CircuitValue and CircuitValue256 are always interpreted as uint types. This means when they are added to axiomResults, they are always left-padded with 0s to uint256 and then cast to bytes32.

Compiling and Proving

Once we have finished writing our circuit code, we can use the Axiom CLI to compile and prove the circuit. This will first require specifying new inputs for the circuit.

Specifying Inputs

Circuit inputs are specified as JSON files conforming to the CircuitInputs schema.

app/axiom/data/inputs.json
{
"input0": 0,
"input1": 1234,
"input2": 5678,
"blockNumber": 0,
"address": "0x0",
"slot": 10
}

Allowed primitive types can be number | string | bigint. The JSON will be auto-parsed into the circuit input type you specified. There will be a runtime error during compilation if the auto-parsing fails.

Compile with Axiom CLI

To compile, run

npx axiom circuit compile app/axiom/example.circuit.ts --function circuitFunction --provider $PROVIDER_URI_SEPOLIA

where $PROVIDER_URI_SEPOLIA should be set to a JSON-RPC provider URL. Upon successful compilation, a JSON of build artifacts will be output to data/compiled.json. In particular, the JSON contains the querySchema which is a unique identifier of your circuit, independent of the inputs. You will need this to validate Axiom callbacks in your client contract. For more about how the querySchema is constructed from your Axiom circuit, read about it in Axiom Query Format.

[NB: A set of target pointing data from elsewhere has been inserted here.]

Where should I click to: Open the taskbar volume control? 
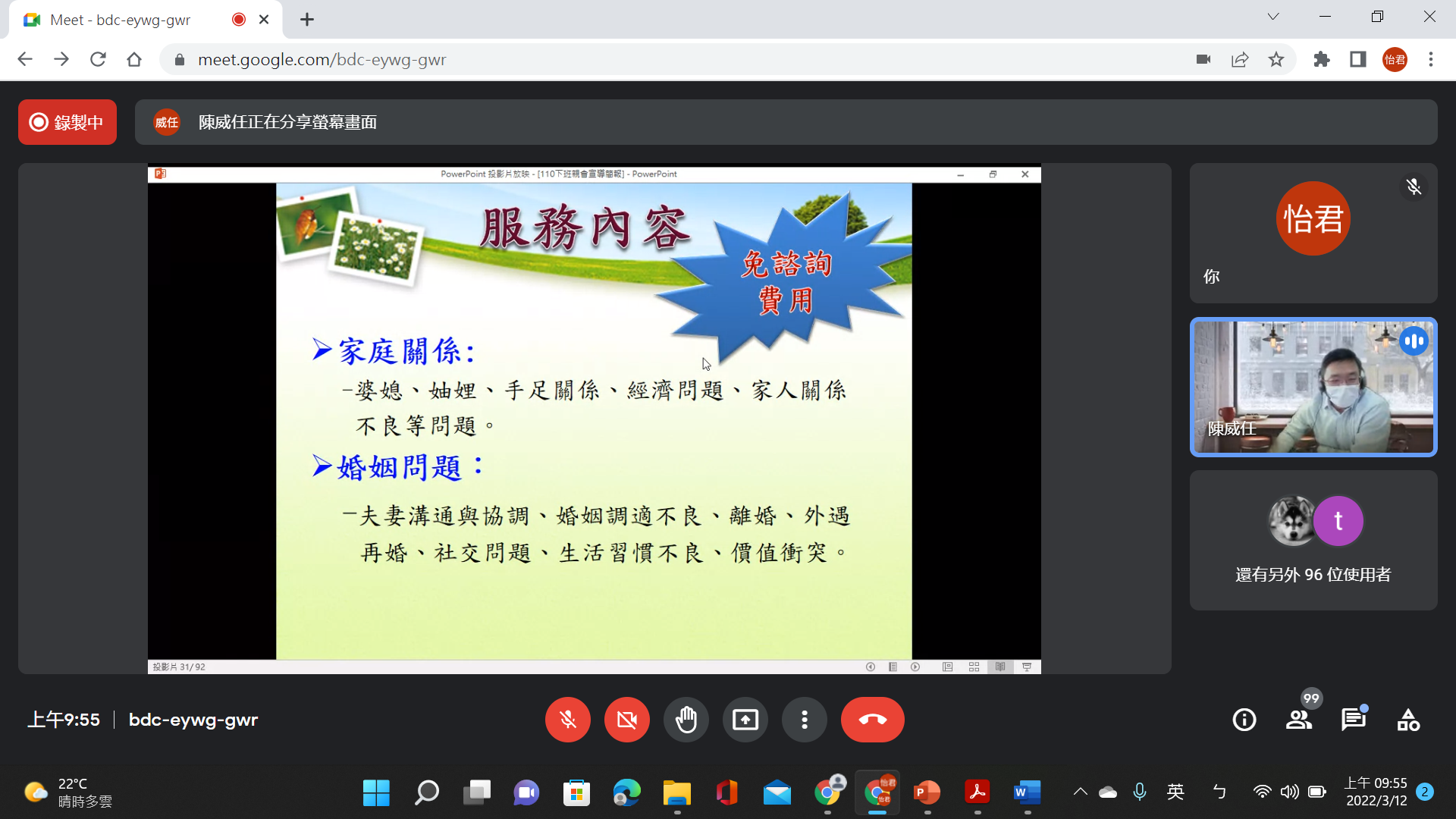[x=1289, y=792]
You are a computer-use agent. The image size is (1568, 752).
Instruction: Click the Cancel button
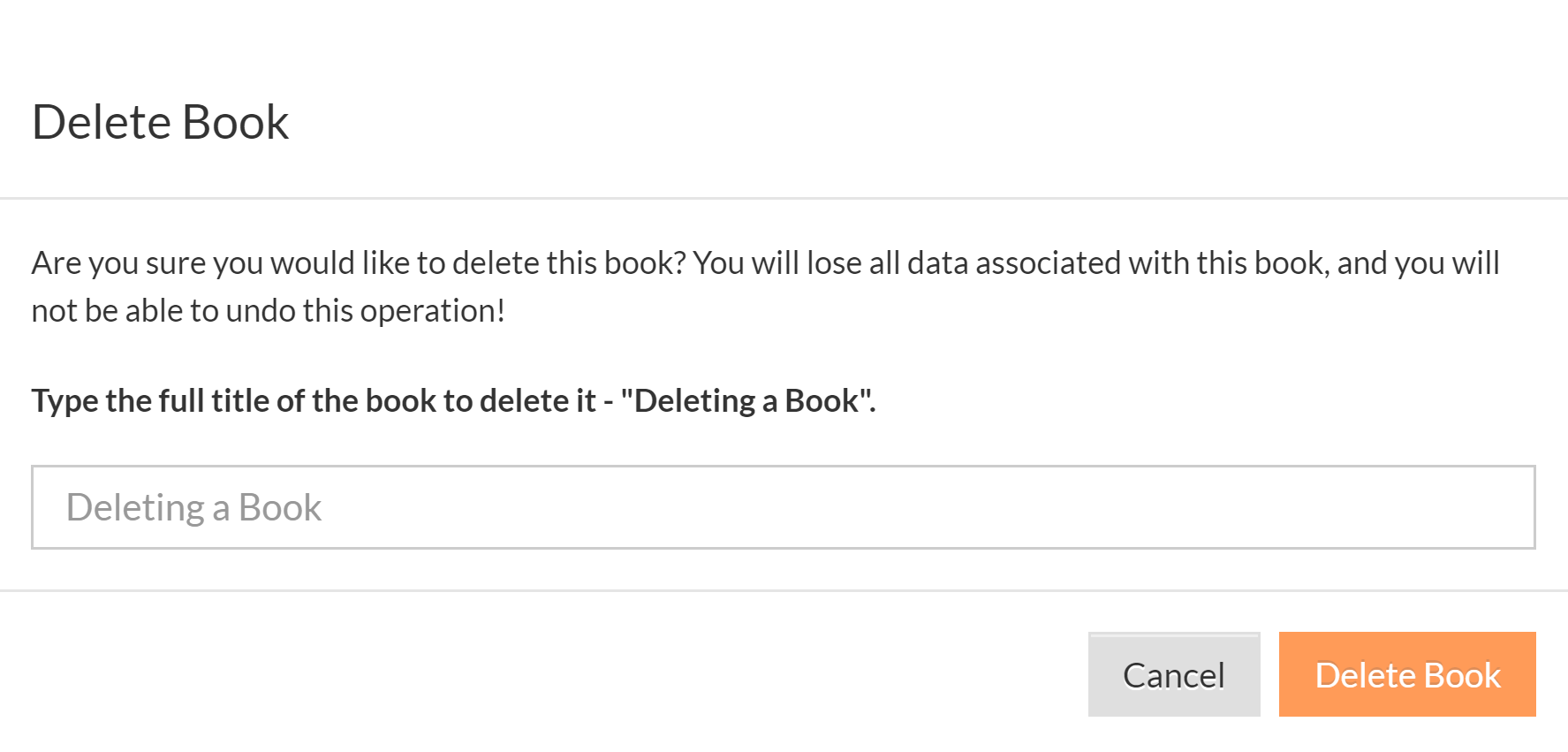tap(1173, 674)
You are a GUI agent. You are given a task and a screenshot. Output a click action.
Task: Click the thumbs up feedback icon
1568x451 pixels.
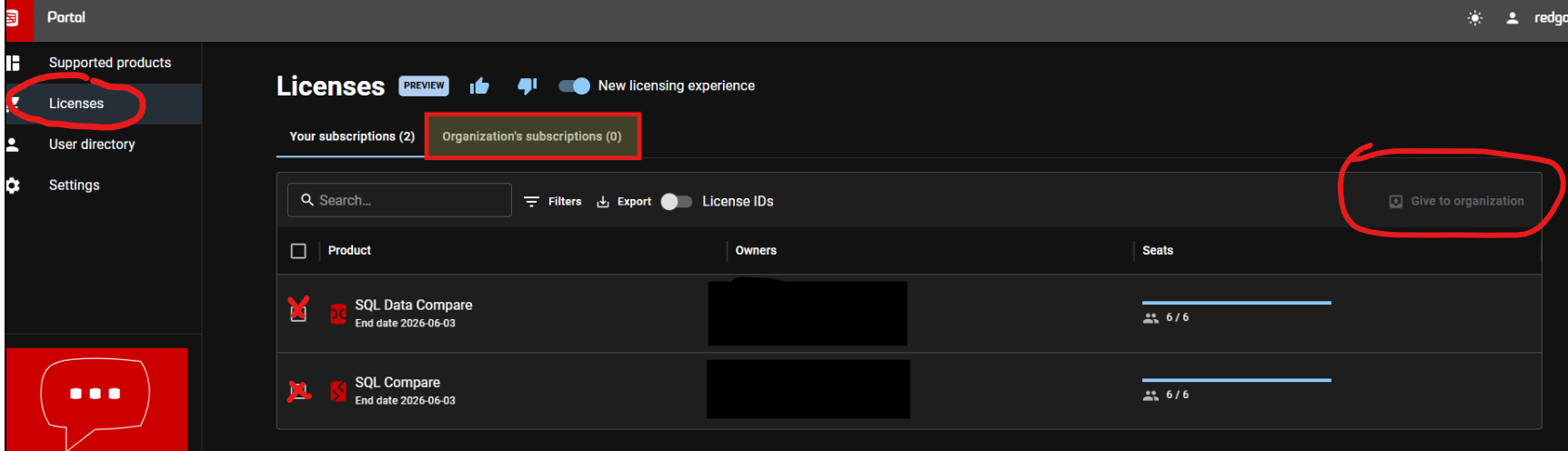pos(479,86)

To see all axiom circuit compile options, run npx axiom circuit compile --help or see the Axiom CLI docs.

Prove with Axiom CLI

Now that your circuit is compiled, you can generate proofs on different inputs. For any input in input.json, you can run with

npx axiom circuit prove app/axiom/data/compiled.json app/axiom/data/input.json --provider $PROVIDER_URI_SEPOLIA

This will output a JSON of your proven data to app/data/proven.json. In particular, it has a field computeResults, which consists of a bytes32[] array of the values you specified to add to the callback. If you change a field in your inputs.json, rerunning should change the computeResults.

info

We recommend running your circuit on a different set of inputs than the `defaultInputs`` used to compile the circuit: this ensures that the circuit does not have unwanted hardcoded assumptions.

To see all axiom circuit prove options, run npx axiom circuit prove --help or see the Axiom CLI docs.

info

If you want some more advanced functionality, check out our Rust SDK.